Перед совершением казни государь обратился к Александру Васильевичу с вопросом:
— Скажи мне, Кикин, что побуждало тебя, при твоем уме, враждовать со мною и ненавидеть меня?
— Что ты говоришь о моем уме! — отвечал Кикин, исподлобья посмотрев царя. — Ум любит простор, а у тебя было ему тесно.
Государь подал знак палачам.
Первого, как и подобает духовному чину, повели к коле су епископа Досифея, а за ним отца Федора, Александра Васильевича и подьячего. И полились отчаянные вопли сначала резкие, раздирающие, а потом постепенно стихавшие до глухого хриплого стона. Операции с святыми отцами и подьячим продолжались недолго — колеса скоро покончили с холеными, упитанными телесами духовных и с жидким организмом Докукина; но совсем иная доля выпала на цепкое тело Александра Васильевича. Оттого ли, что кикинский род одарен был особенной тягучестью и жизненностью, или оттого, что заплечный мастер, получив свыше особое распоряжение, умышленно тянул мучения и управлял колесом медленно, с промежутками, но Александр Васильевич почти целые сутки жил на колесе, ощущая страдания постепенного отнимания членов.
На следующее утро, накануне своего выезда из Москвы, государь, проезжая Красною площадью, приостановился осмотреть, все ли его распоряжения исполнены в точности.
— Помилуй, государь… пощади… дозволь… век кончить в монастыре… — долетел до слуха государя по свежему утреннему воздуху умоляющий шепот Кикина.
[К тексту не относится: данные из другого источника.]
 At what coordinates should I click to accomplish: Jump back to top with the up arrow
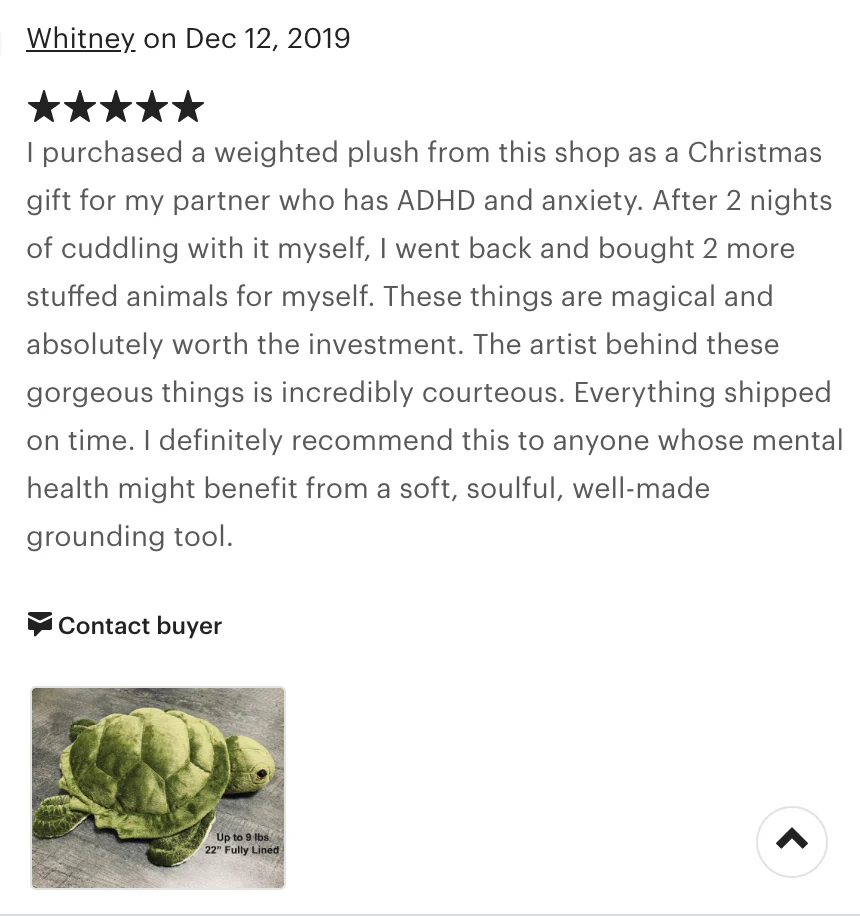791,841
Александр Васильевич был еще жив.
Царь удивился живучести бывшего своего любимца и облегчил его, приказав скорее покончить!..
И покончили скоро. Тотчас по отъезде царя, отрубив головы, сначала у Александра Васильевича, а потом у святых отцов и подьячего, палачи воткнули их на спицы четырех сторон памятника; из трупов же, — тела духовных сожгли, вероятно, из опасения чествования их как мучеников, а тела Кикина и подьячего положили по правую и левую сторону Степана Богдановича.
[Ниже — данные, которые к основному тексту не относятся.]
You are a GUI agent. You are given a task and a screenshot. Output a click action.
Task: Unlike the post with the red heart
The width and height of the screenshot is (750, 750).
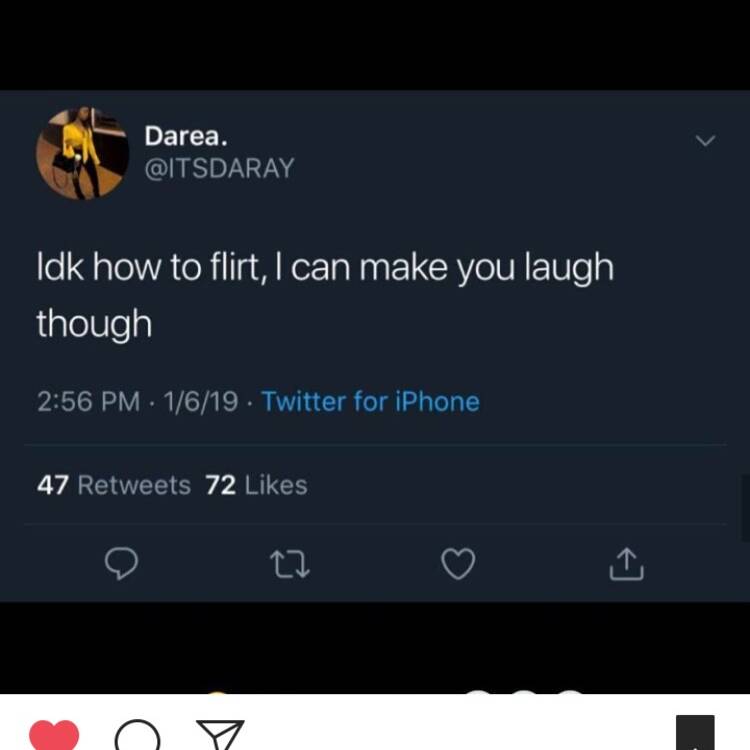(54, 735)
По приговору министеров, отец Пустынный подлежал простой смертной казни и потому не должен бы фигурировать на Красной площади на колесе, но… тогда не было бы симметрии и памятник увенчался бы головами с трех сторон…
В то время как одно дело оканчивалось на Красной площади, другое только что начиналось на дворе «бедности», как называл государь Преображенскую тюрьму. Там были собраны все приговоренные к тяжким телесным наказаниям; впереди стояли знатные дамы, окруженные тесною толпою серых людишек, прибежавших — кто выказать усердную преданность, кто из любопытства видеть, как будут бить кнутом и батогами обнаженные пухлые тела княгинь и боярынь: княгини Настасьи Петровны, жены близкого человека к царскому двору Ивана Алексеевича Голицына, княгини Настасьи Федоровны Троекуровой, родной сестры бывшей царицы Авдотьи Федоровны и боярыни Головиной. Больно секли кнутом Настасью Федоровну, но не меньше досталось и княгине Настасье Петровне, которую хотя били только батогами, но зато с особенным усердием. По приговору господ министеров за недонесение о пророчествах Досифея и за переноску слов из царского дворца царевне Марье Алексеевне княгиню Голицыну должно было по наказании сослать на прядильный двор, но государь смиловался и вместо прядильного двора отослал ее к мужу, Ивану Алексеевичу. Но не лучше было от этой милости бедной княгине — муж не принял опальной и сеченной по нагому телу жены и отослал ее к отцу, старому князю Прозоровскому.